» **PROBLEM DETAILS**:
Gather each line of the rows below that contains the string "screenshot", matching case exactly.

— START MATERIAL FOR THIS EXERCISE —

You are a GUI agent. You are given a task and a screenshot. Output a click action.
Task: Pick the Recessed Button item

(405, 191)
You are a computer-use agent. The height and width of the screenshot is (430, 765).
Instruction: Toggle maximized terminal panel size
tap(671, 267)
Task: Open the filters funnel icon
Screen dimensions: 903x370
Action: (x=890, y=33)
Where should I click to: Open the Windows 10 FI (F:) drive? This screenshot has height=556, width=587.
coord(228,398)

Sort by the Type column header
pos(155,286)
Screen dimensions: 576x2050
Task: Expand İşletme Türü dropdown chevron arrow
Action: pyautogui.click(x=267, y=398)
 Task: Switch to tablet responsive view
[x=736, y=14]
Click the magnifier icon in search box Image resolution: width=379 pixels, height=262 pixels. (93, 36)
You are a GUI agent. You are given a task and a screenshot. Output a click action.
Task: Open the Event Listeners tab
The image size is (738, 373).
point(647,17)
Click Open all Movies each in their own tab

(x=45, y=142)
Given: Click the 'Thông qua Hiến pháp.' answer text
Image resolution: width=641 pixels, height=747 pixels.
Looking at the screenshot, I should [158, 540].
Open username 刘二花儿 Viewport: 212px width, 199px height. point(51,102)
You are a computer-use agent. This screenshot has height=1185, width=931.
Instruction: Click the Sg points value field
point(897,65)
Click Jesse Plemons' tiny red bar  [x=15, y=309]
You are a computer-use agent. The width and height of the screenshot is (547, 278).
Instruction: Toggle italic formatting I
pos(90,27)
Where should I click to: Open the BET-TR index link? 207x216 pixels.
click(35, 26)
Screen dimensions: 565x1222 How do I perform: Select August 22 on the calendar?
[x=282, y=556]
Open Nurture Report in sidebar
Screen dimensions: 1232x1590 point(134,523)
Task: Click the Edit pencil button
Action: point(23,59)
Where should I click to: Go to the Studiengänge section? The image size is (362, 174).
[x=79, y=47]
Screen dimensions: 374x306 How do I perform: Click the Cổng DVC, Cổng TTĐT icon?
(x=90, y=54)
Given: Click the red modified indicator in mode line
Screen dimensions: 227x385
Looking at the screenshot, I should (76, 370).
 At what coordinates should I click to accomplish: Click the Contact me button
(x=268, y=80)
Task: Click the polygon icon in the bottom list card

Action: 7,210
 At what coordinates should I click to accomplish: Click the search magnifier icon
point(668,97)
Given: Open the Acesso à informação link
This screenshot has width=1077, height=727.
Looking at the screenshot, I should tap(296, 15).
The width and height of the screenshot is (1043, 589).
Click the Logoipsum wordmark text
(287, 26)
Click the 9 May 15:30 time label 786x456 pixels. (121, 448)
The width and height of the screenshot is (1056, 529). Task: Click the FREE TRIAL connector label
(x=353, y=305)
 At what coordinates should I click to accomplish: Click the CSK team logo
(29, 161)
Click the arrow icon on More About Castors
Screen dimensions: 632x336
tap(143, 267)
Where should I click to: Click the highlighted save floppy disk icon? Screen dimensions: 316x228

— END MATERIAL FOR THIS EXERCISE —

» **SOLUTION FOR THIS EXERCISE**:
You are a GUI agent. You are given a task and a screenshot. Output a click action.
You are a computer-use agent. The height and width of the screenshot is (430, 765).
Where should I click to: Open the Windows 10 FI (F:) drive? This screenshot has height=556, width=587.
You are a GUI agent. You are given a task and a screenshot. Output a click action.
Looking at the screenshot, I should [158, 540].
You are a computer-use agent. This screenshot has height=1185, width=931.
You are a computer-use agent. The width and height of the screenshot is (547, 278).
Looking at the screenshot, I should (76, 370).
This screenshot has width=1077, height=727.
Looking at the screenshot, I should tap(296, 15).
The width and height of the screenshot is (1043, 589).
The width and height of the screenshot is (1056, 529). Task: Click the FREE TRIAL connector label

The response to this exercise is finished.